Sunday, March 23, 2014

China on my mind…

Malaysian Airline Flight 370 has been on my mind quite a bit these past days. Like many people, there are a myriad of reasons why some of us are affected by this tragic mysterious loss. Unexplained losses are the hardest.

I spent all my high school years in Singapore, with the last two in boarding school as my parents moved to Malaysia. I have fond memories of a train journey from Singapore through Malaysia onto Thailand with three classmates. Over the course of several years, I took similar flight paths as MA 370. I returned to Thailand when my parents were stationed there. I travelled to Hong Kong and Macau. I went on to mainland China to Guang Zhou. I returned to Singapore twelve years after my high school graduation to re-edit and retrace the steps of The Secret Map of Singapore which my parents had designed, and I was left speechless at the grandeur of the Wall of China a couple of years ago.
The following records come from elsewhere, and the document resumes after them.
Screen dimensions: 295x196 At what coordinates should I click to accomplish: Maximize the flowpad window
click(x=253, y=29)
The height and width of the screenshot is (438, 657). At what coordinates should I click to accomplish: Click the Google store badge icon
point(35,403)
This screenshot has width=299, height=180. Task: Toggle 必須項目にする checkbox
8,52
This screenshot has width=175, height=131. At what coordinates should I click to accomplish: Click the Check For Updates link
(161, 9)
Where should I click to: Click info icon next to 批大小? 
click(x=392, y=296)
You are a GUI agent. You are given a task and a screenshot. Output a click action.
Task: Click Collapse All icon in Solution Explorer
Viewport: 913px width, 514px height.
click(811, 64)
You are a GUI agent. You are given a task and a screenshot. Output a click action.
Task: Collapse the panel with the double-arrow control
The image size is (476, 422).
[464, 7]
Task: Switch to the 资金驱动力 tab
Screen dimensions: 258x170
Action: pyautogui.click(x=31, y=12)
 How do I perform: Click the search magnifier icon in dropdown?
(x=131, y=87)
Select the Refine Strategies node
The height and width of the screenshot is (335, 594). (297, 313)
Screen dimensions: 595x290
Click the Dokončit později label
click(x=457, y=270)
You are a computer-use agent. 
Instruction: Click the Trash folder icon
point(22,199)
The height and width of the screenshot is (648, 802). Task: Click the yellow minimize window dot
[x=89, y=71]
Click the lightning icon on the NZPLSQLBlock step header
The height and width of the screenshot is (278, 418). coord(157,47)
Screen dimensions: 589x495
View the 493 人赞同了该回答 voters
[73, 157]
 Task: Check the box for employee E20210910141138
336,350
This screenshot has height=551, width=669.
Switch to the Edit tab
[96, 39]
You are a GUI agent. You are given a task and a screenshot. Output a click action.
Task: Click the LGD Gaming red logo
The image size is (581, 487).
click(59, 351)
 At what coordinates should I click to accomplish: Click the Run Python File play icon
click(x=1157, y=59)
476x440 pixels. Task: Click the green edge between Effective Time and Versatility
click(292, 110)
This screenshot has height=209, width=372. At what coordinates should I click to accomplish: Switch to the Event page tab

Now, living in Northern California, I am often drawn to San Francisco's Chinatown. I always sense a pull from all my years and travels in the Far East. With passengers from the flight being from many corners of the globe, by far the biggest loss is the Chinese. I honor them today with this small collection of colorful photos, which wrap themselves around my fanciful taste for Chinoiserie, whose colors blend with the vignettes of Provence in my home.





A rural home ~ a poem by Mei Yaochen (1002-1060)

The cock crows three times; the sky is almost light.
Someone's lined up bowls of rice, along with flasks of tea.
Anxiously, the peasants rush to start the ploughing early,
I pull aside the willow shutter and gaze at the morning stars.



















• the last emperor of China, Pu Yi •
Off to the side of the main palaces in The Forbidden City in Beijing, I discovered stunning large photographs framed in Chinese lacquer red surrounding a small intimate courtyard .
 How nice it would be to sit there today, and reflect on the lives of all the people of flight MA370.
Indeed that would be … very good for the soul.